NEW YORK (WABC) --There is exclusive and disturbing new video of a man in custody after a landlord tenant dispute.
36-year-old Rolando Perez died in his jail cell in Rikers Island, screaming his family says, for his anti-seizure medication that could have saved his life.
Tuesday night, they told Eyewitness News that they're suing Rikers and New York City and demanding justice.
"I got to fight through it and become stronger off of it," said Rolando Perez, Jr., son.
15-year-old Rolando Junior is doing his best to grow up without his dad.
His mom is now tackling both roles.
"I wish I still had him. I don't like the fact that he died like that," Perez Jr. said.
"For his dad not to be there is terrible for my son because that was a part of him. He was always with his son on the weekends. He was very close to his dad," said Alexis Rodriguez, Perez Junior's mother.
"Let them know the officer refused his medical attention," you can hear in the video.
In this exclusive video obtained by Eyewitness News, you can hear inmates telling investigators they heard Mr.
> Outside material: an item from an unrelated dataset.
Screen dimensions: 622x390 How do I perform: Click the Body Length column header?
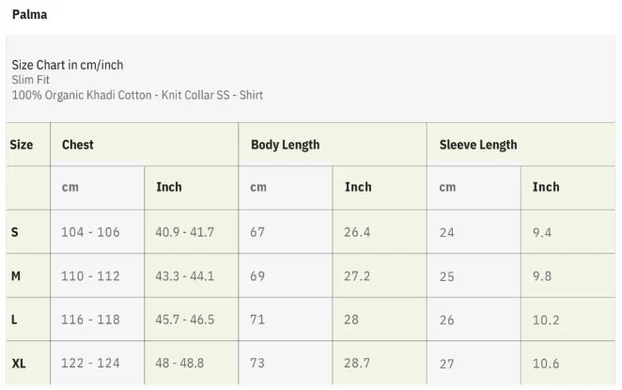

Perez screaming for his medication, pills he relied on since he was 16 years old to control a severe seizure disorder.
The 36-year-old died in solitary confinement after getting into a fight with another inmate.
He was under arrest for petty burglary back in January 2014; he had not been convicted of a crime.
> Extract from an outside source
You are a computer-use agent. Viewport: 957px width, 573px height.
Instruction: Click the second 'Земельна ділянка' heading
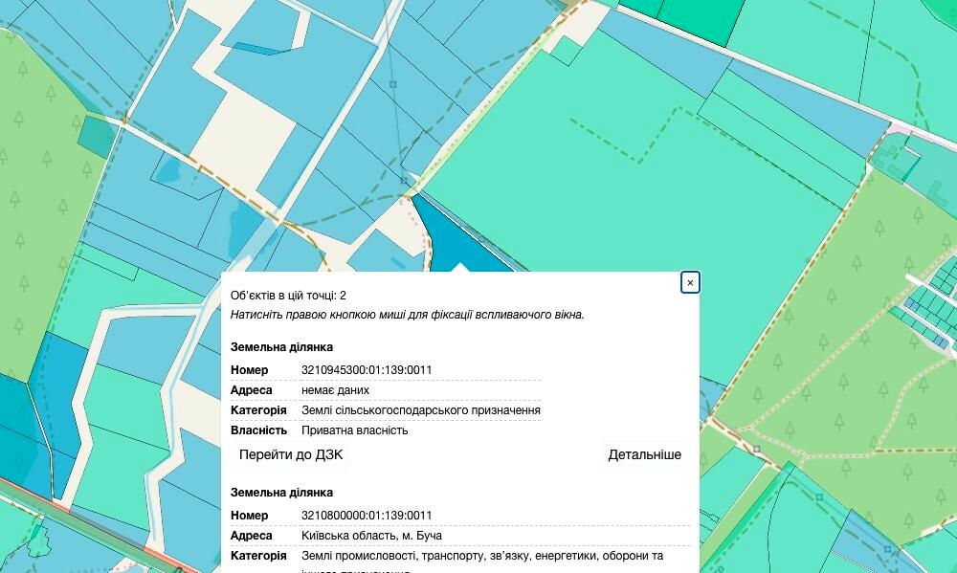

An autopsy found he died of a seizure and heart problems.
"This is a 36-year-old man who was being held for the suspicion of robbing a television and ultimately received a death sentence," said Jeffery Guzman, attorney.
Guzman is representing Rolando Perez Junior and his mother in a lawsuit against the city.
He's combing through hours of video, and he says what he found is shocking.
"The correction officers have an obligation to walk by and look into each cell once every half an hour. What we know from the surveillance video from the cell block is that the officers never fulfilled that obligation," Guzman said.
An internal investigation found the Bronx man was denied his medication.
One officer was fired.
Seven others including two captains were disciplined, but this family feels it's not enough.
"They look a lot alike. The memories will always be there. That's one thing Rikers can never take away from us," Rodriguez said.
The Department of Correction does not comment on pending litigation, but did release this official statement saying, "Any death in custody is a tragedy. Commissioner Ponte cares deeply about health and well-being of all inmates and is working closely with the city's new correctional health services provider to ensure our inmates are provided quality health care."
Keep in mind the city no longer uses private contractor Corizon for correctional health that is now handled by NYC Health and Hospitals.